In $\displaystyle 2$ hours, the three taps can fill: $\displaystyle 2(\tfrac{1}{a}) + 2(\tfrac{2}{a}) + 2(\tfrac{3}{a}) \,=\,\tfrac{12}{a}$ of the bath.

In $\displaystyle 2\tfrac{3}{4} = \tfrac{11}{4}$ hours, A and C can fill: $\displaystyle \tfrac{11}{4}(\tfrac{1}{a}) + \tfrac{11}{4}(\tfrac{3}{a}) \,=\,\tfrac{11}{a}$ of the bath.

These two quantities can fill the entire bath: .$\displaystyle \tfrac{12}{a} + \tfrac{11}{a} \:=\:1$

. . Hence: .$\displaystyle a \,=\,23$

A takes $\displaystyle 23$ hours to fill the bath.
. . In one hour, A fills $\displaystyle \tfrac{1}{23}$ of the bath.
. . In $\displaystyle x$ hours, A fills $\displaystyle \tfrac{x}{23}$ of the bath.

B takes $\displaystyle \tfrac{23}{2}$ hours to fill the bath.
. . In one hour, B fills $\displaystyle \tfrac{2}{23}$ of the bath.
. . In $\displaystyle x$ hours, B fills $\displaystyle \tfrac{2x}{23}$ of the bath.

C takes $\displaystyle \tfrac{23}{3}$ hours to fill the bath.
. . In one hour, C fills $\displaystyle \tfrac{3}{23}$ of the bath.
. . In $\displaystyle x$ hours, C fills $\displaystyle \tfrac{3x}{23}$ of the bath.

In $\displaystyle x$ hours, the three taps will fill the entire bath.

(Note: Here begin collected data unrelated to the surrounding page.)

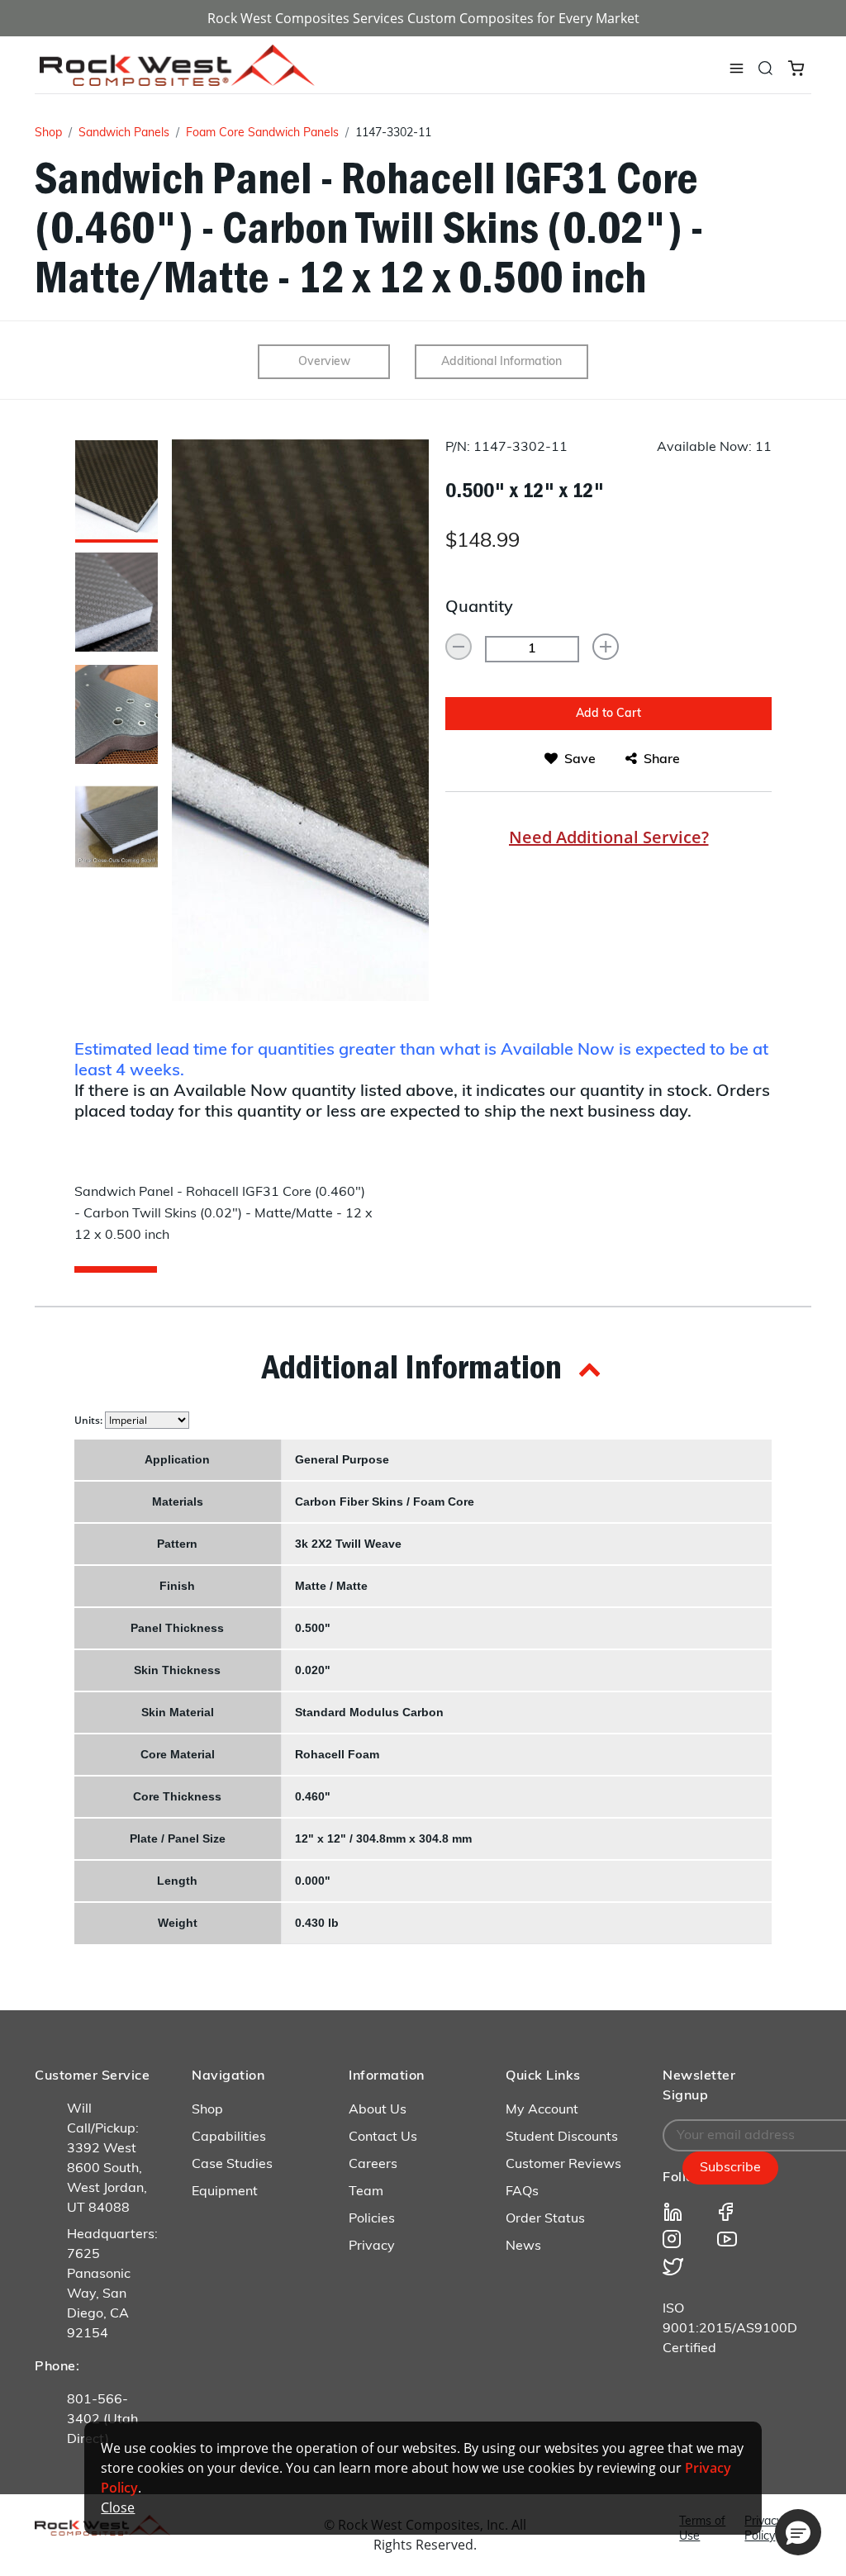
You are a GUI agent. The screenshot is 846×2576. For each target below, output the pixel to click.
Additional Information (501, 362)
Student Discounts (562, 2137)
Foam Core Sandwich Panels (262, 133)
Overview (324, 362)
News (523, 2246)
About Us (377, 2110)
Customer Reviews (563, 2164)
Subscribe (730, 2168)
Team (366, 2192)
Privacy (372, 2246)
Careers (373, 2164)
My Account (542, 2110)
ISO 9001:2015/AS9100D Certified (730, 2329)
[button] (423, 1366)
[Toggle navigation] (736, 68)
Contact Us (383, 2137)
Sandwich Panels (123, 133)
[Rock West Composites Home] (177, 81)
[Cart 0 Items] (796, 67)
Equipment (225, 2192)
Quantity (479, 608)
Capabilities (229, 2137)
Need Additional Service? (609, 837)
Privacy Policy (763, 2529)
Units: (89, 1420)
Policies (372, 2219)
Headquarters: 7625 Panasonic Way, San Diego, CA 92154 (112, 2284)
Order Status (545, 2219)
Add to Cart (608, 714)
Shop (48, 133)
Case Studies (232, 2164)
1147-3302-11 (393, 133)
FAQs (522, 2192)
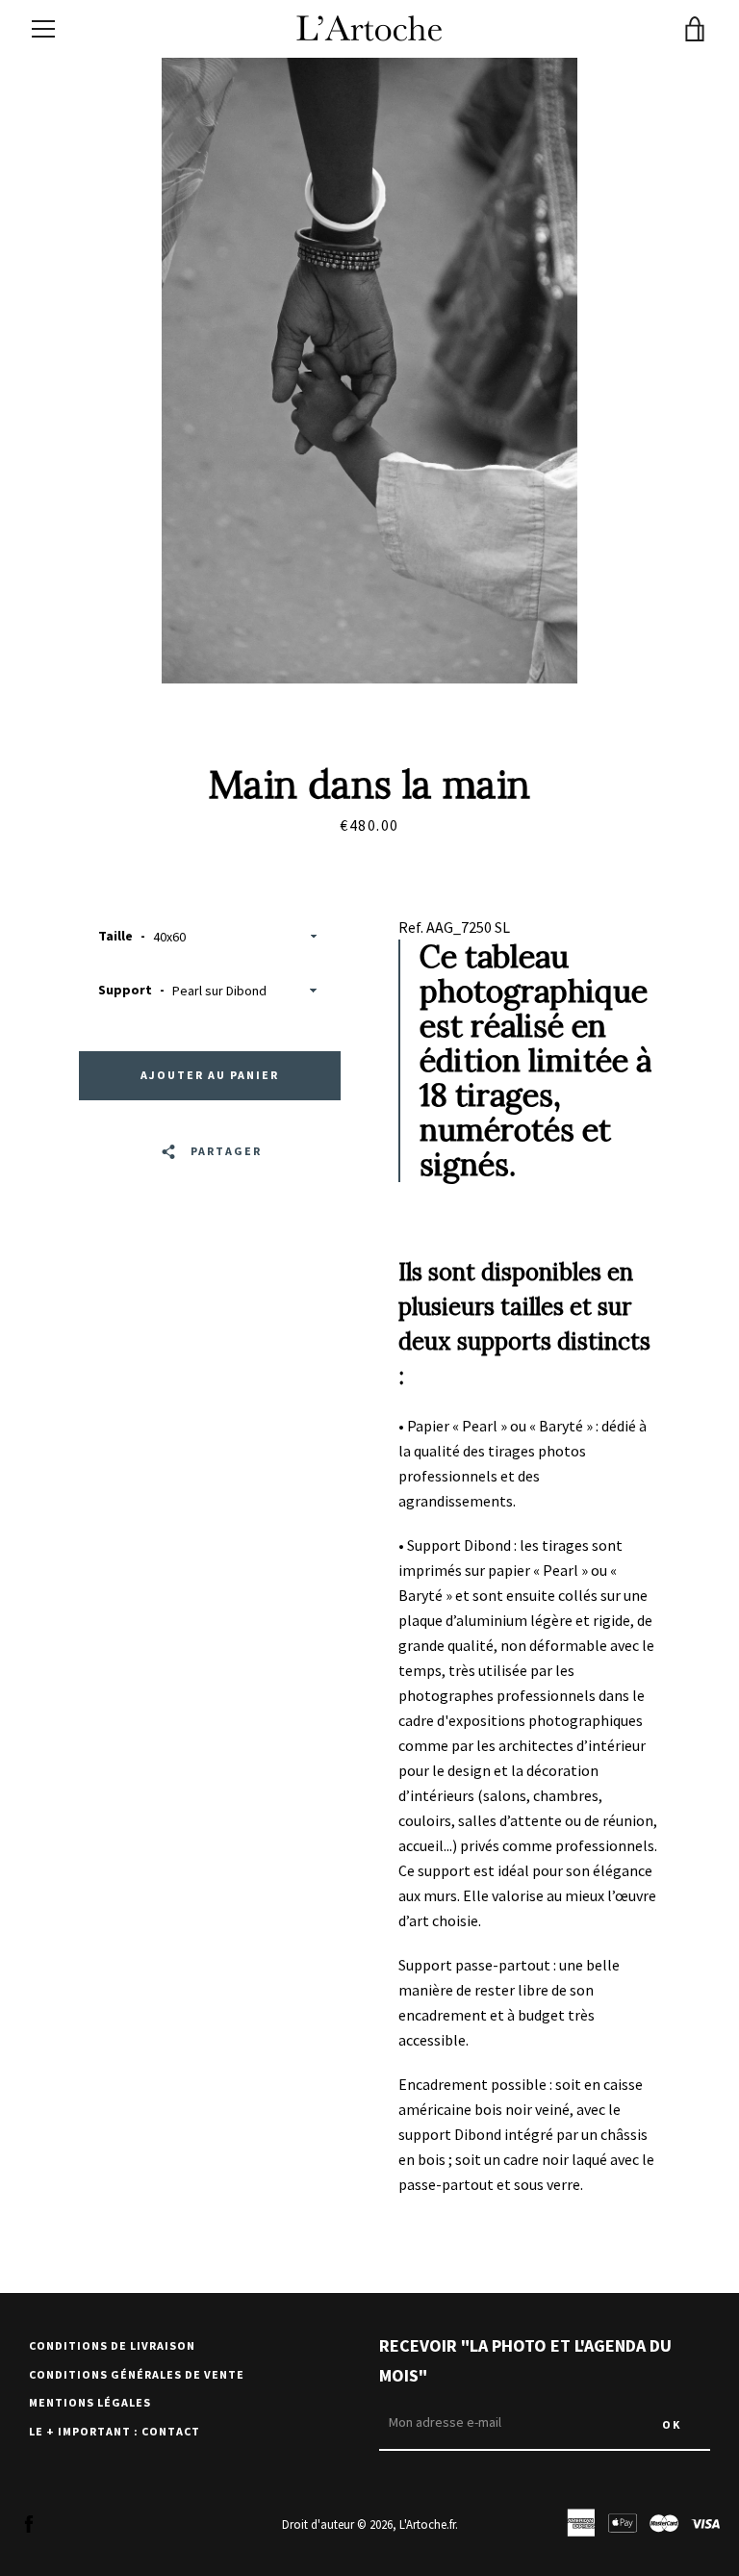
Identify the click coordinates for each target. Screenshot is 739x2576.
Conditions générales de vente (136, 2374)
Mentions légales (90, 2402)
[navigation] (43, 29)
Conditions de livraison (112, 2345)
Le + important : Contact (114, 2431)
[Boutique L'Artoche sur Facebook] (28, 2523)
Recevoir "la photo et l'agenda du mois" (525, 2360)
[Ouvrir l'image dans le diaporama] (369, 370)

. . $\displaystyle \frac{x}{23} + \frac{2x}{23} + \frac{3x}{23} \:=\:1\quad\Rightarrow\quad \frac{6x}{23} \:=\:1$

. . $\displaystyle 6x \:=\:23 \quad\Rightarrow\quad x \:=\:\frac{23}{6}$

Therefore, the three taps will take $\displaystyle 3\tfrac{5}{6}$ hours.